Republican Gomorrah: Inside the Movement That Shattered the Party
by Max Blumenthal
Nation Books, 394 pp., $25.00

"I am their leader, I had to follow them." — French radical Ledru-Rollin, 1848

A little over a decade ago I published an article in these pages titled “A Tale of Two Reactions” (May 14, 1998). It struck me then that American society was changing in ways conservative and liberal commentators just hadn’t noticed. Conservatives were too busy harping on the cultural revolution of the Sixties, liberals on the Reagan revolution’s “culture of greed,” and all they could agree on was that America was beyond repair.

The American public, meanwhile, was having no trouble accepting both revolutions and reconciling them in everyday life. This made sense, given that they were inspired by the same political principle: radical individualism. During the Clinton years the country edged left on issues of private autonomy (sex, divorce, casual drug use) while continuing to move right on economic autonomy (individual initiative, free markets, deregulation). As I wrote then, Americans saw “no contradiction in holding down day jobs in the unfettered global marketplace…and spending weekends immersed in a moral and cultural universe shaped by the Sixties.” Democrats were day-trading, Republicans were divorcing. We were all individualists now.

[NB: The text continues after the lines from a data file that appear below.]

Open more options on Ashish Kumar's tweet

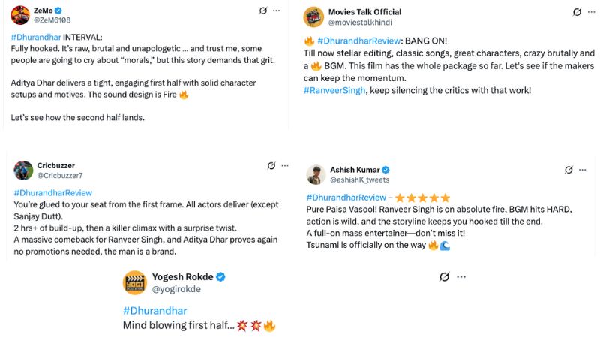pos(584,170)
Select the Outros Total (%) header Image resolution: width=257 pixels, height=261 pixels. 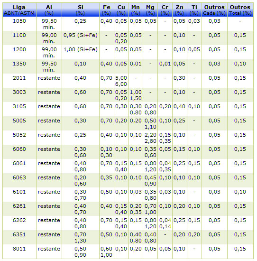[x=240, y=10]
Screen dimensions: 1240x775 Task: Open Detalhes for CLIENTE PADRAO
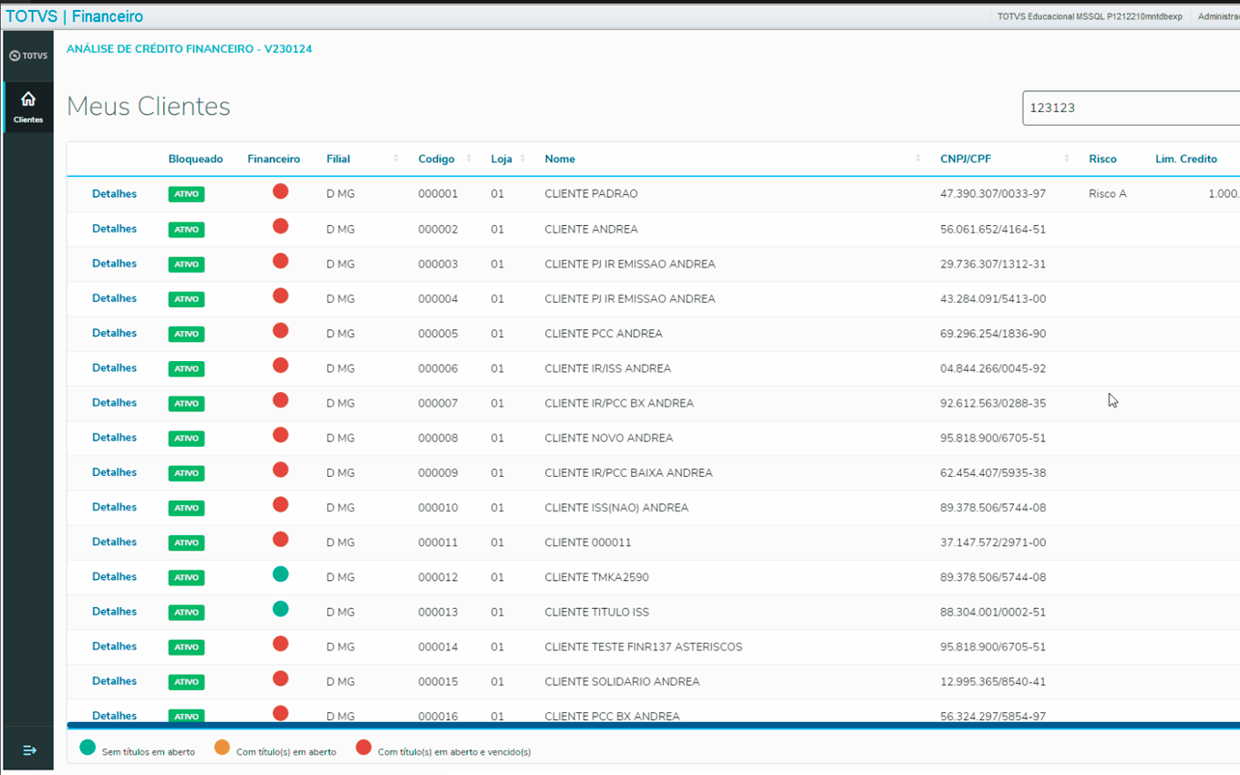(114, 193)
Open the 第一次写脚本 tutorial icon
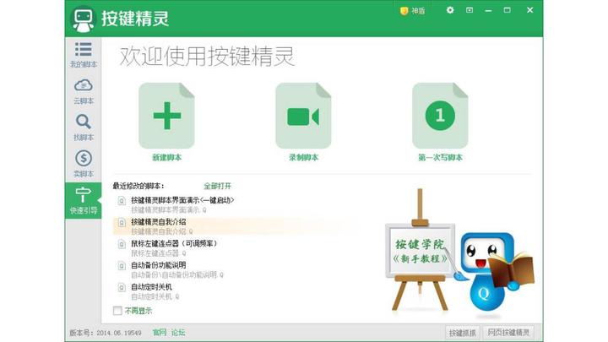Image resolution: width=608 pixels, height=342 pixels. tap(440, 116)
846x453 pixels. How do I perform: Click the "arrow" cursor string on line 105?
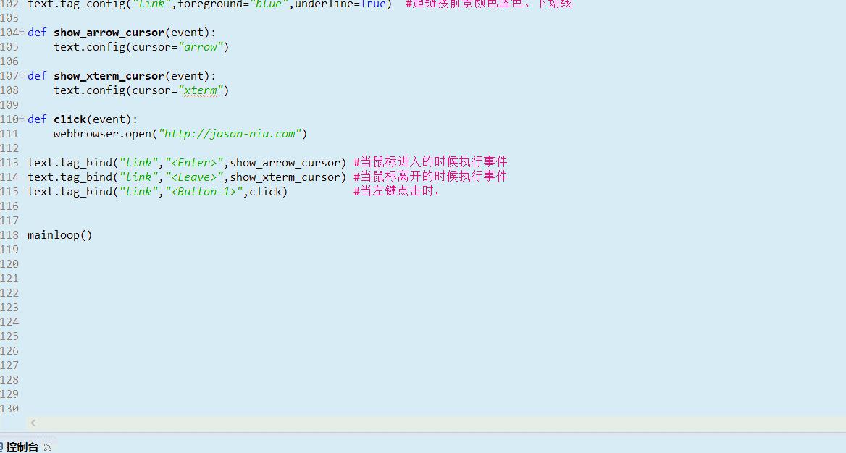[x=201, y=46]
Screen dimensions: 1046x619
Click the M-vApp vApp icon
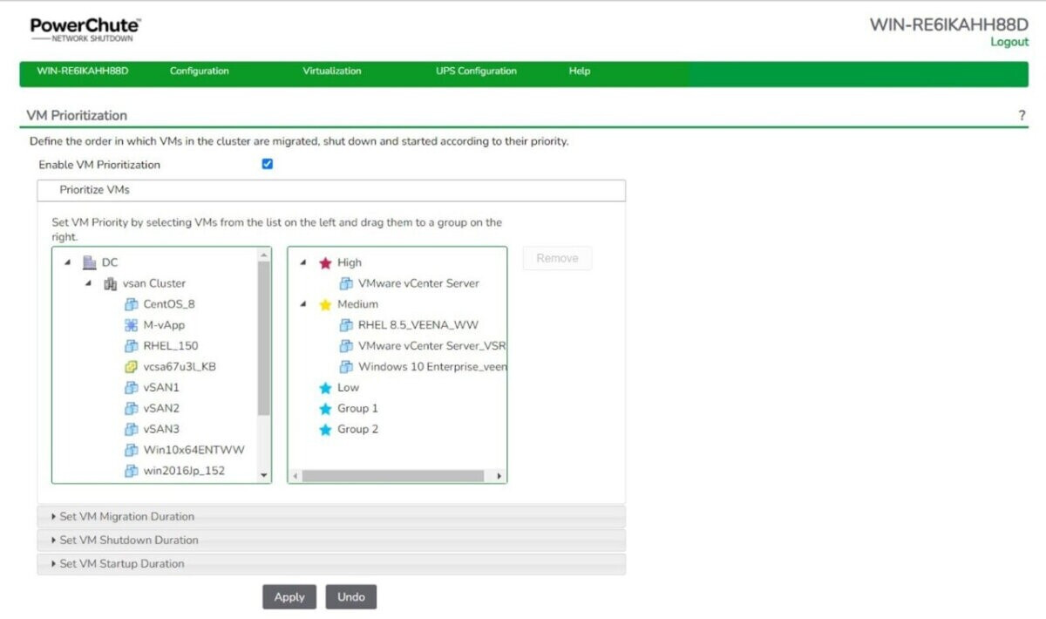coord(132,325)
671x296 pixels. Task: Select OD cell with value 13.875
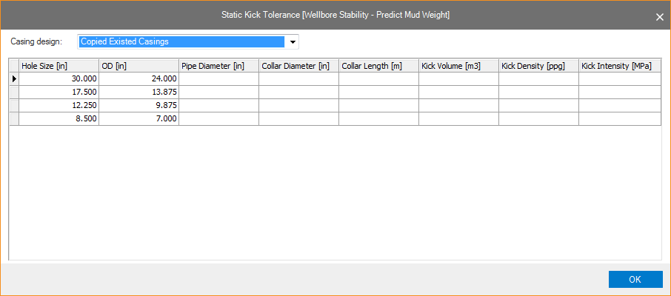138,92
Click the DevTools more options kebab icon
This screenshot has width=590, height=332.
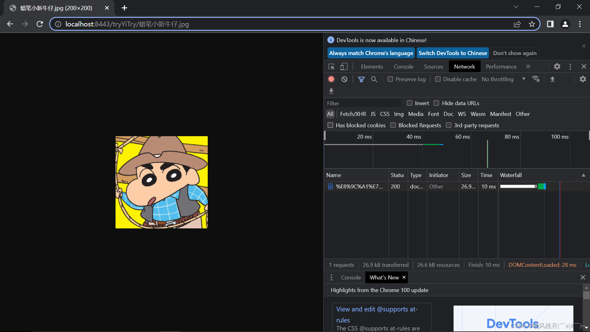(570, 66)
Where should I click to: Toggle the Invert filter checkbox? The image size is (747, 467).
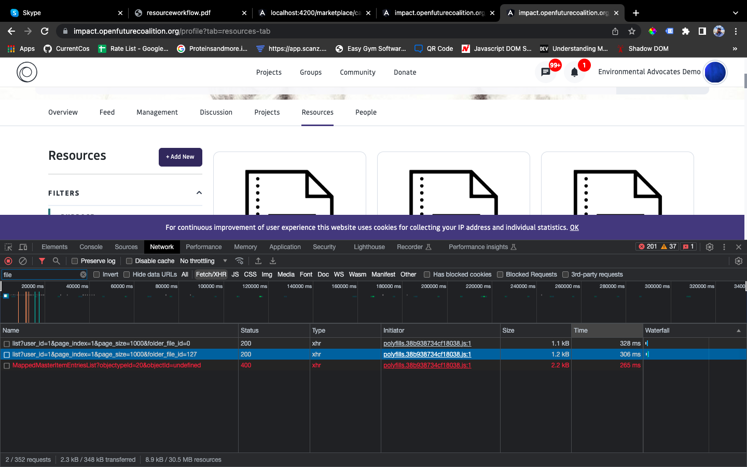tap(96, 274)
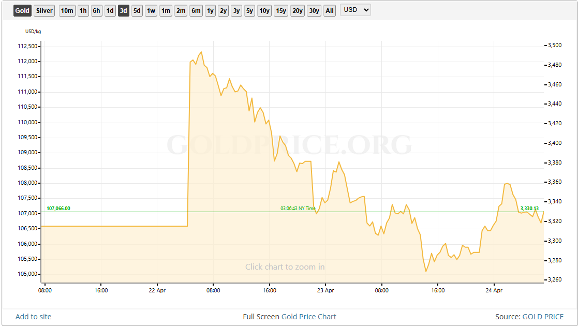Switch to the 1d chart view
578x326 pixels.
[110, 10]
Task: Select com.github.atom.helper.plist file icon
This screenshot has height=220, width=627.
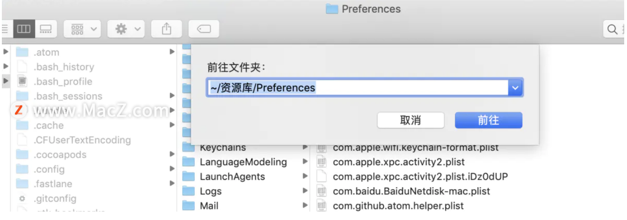Action: coord(321,205)
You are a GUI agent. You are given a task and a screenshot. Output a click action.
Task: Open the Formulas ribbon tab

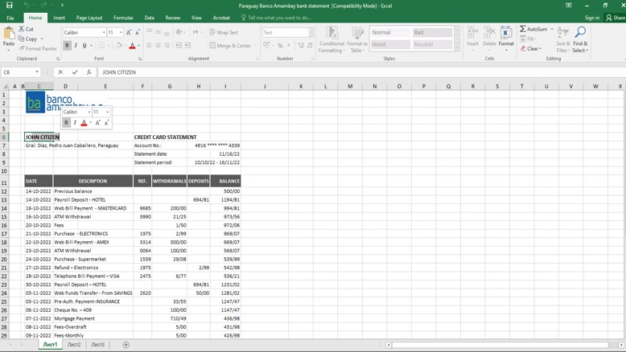click(x=123, y=18)
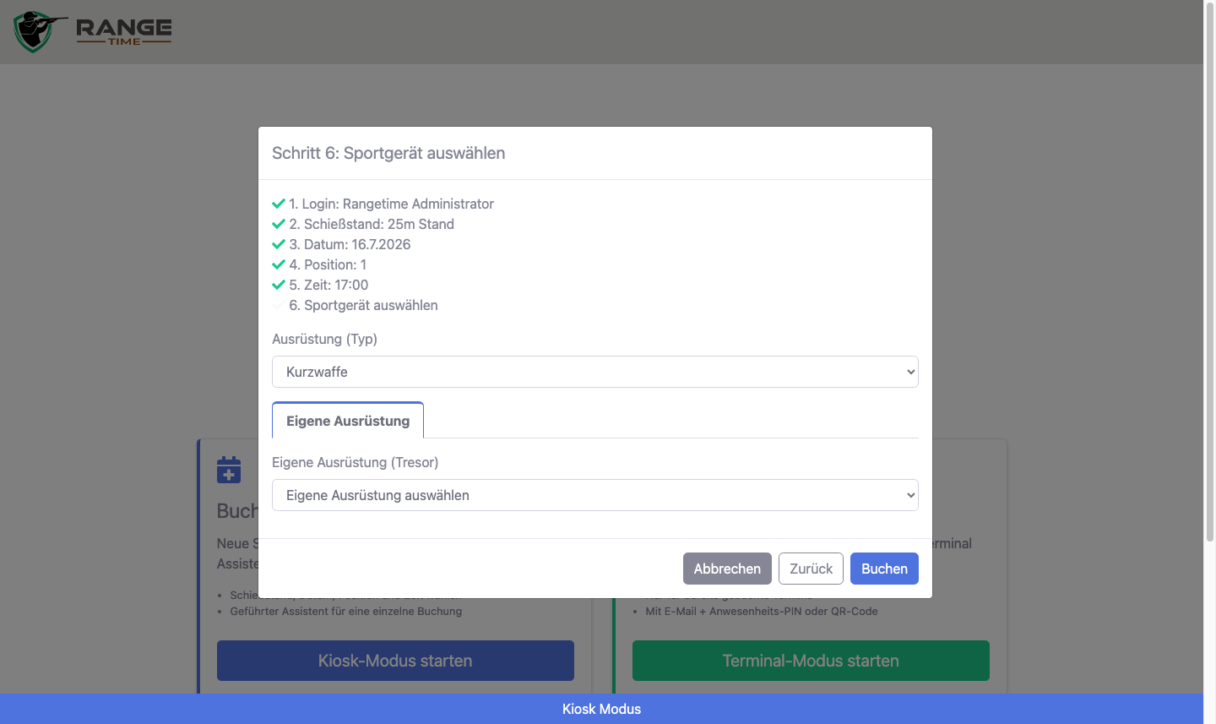This screenshot has height=724, width=1216.
Task: Click the Abbrechen button
Action: pyautogui.click(x=727, y=569)
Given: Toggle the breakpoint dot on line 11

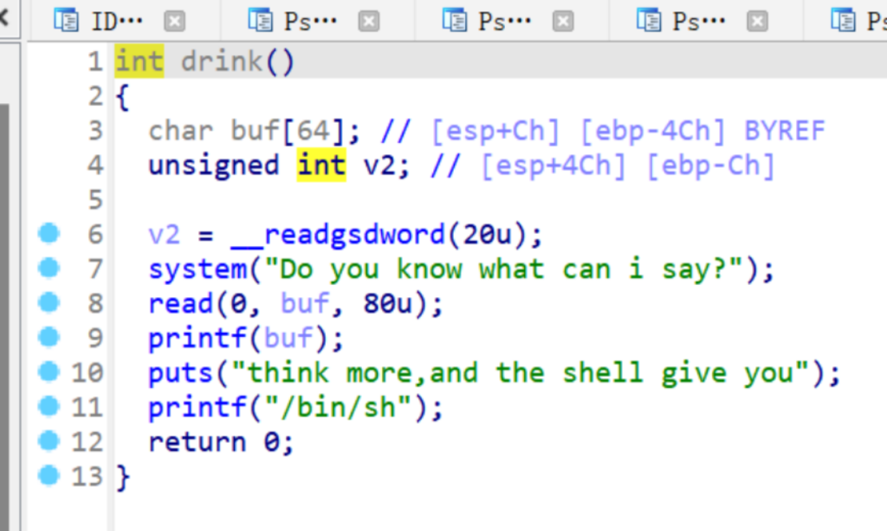Looking at the screenshot, I should [x=49, y=406].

What happened? People who remember the article sometimes ask me this, and I understand why. George W. Bush, who ran on a platform of “compassionate conservatism,” seemed attuned to the recent social changes. The President Bush who emerged after September 11 took his party and the country back to the divisive politics of earlier decades, giving us seven years of ideological recrimination. By the time of the last presidential campaign, millions were transfixed not by the wisdom or folly of Barack Obama’s policy agenda, but by absurd rumors about his birth certificate and his “socialism.” Now he has been elected president by a healthy majority and is grappling with a wounded economy and two foreign wars he inherited—and what are we talking about? A makeshift Tea Party movement whose activists rage against “government” and “the media,” while the hotheads of talk radio and cable news declare that the conservative counterrevolution has begun.